Your goal: Only an exact repeat of the listing, without its images, counts as the answer.

Data extracts:
☆ ☆ ☆ ☆ ☆ ☆ ☆
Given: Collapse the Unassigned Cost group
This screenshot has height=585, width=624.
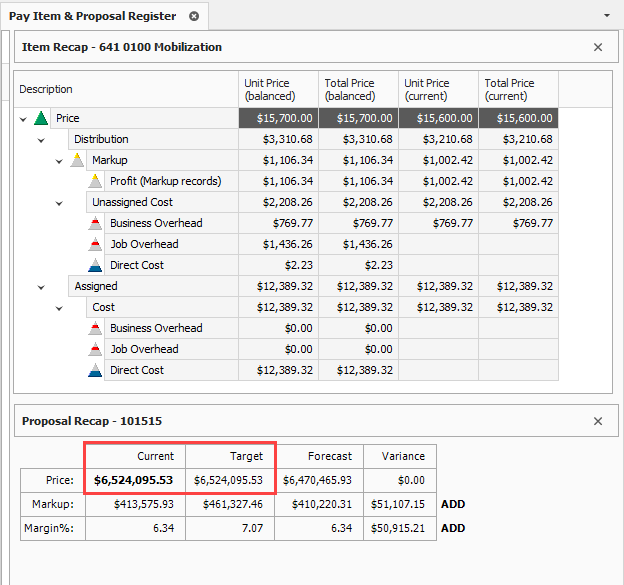Looking at the screenshot, I should click(x=59, y=202).
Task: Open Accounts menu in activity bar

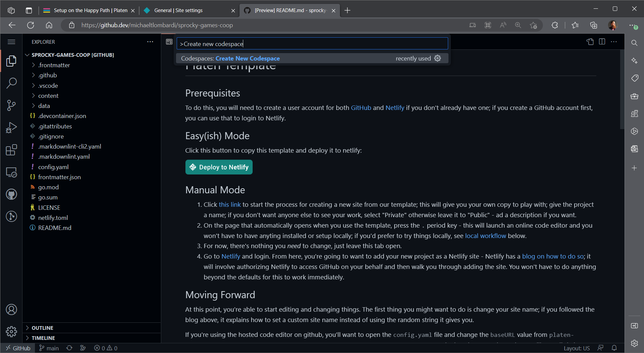Action: click(x=11, y=309)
☆ ☆ ☆ ☆ ☆ ☆ ☆
Task solution:
Given: Collapse the Unassigned Cost group
This screenshot has height=585, width=624.
Looking at the screenshot, I should click(x=59, y=202).
Task: Open Accounts menu in activity bar

Action: click(x=11, y=309)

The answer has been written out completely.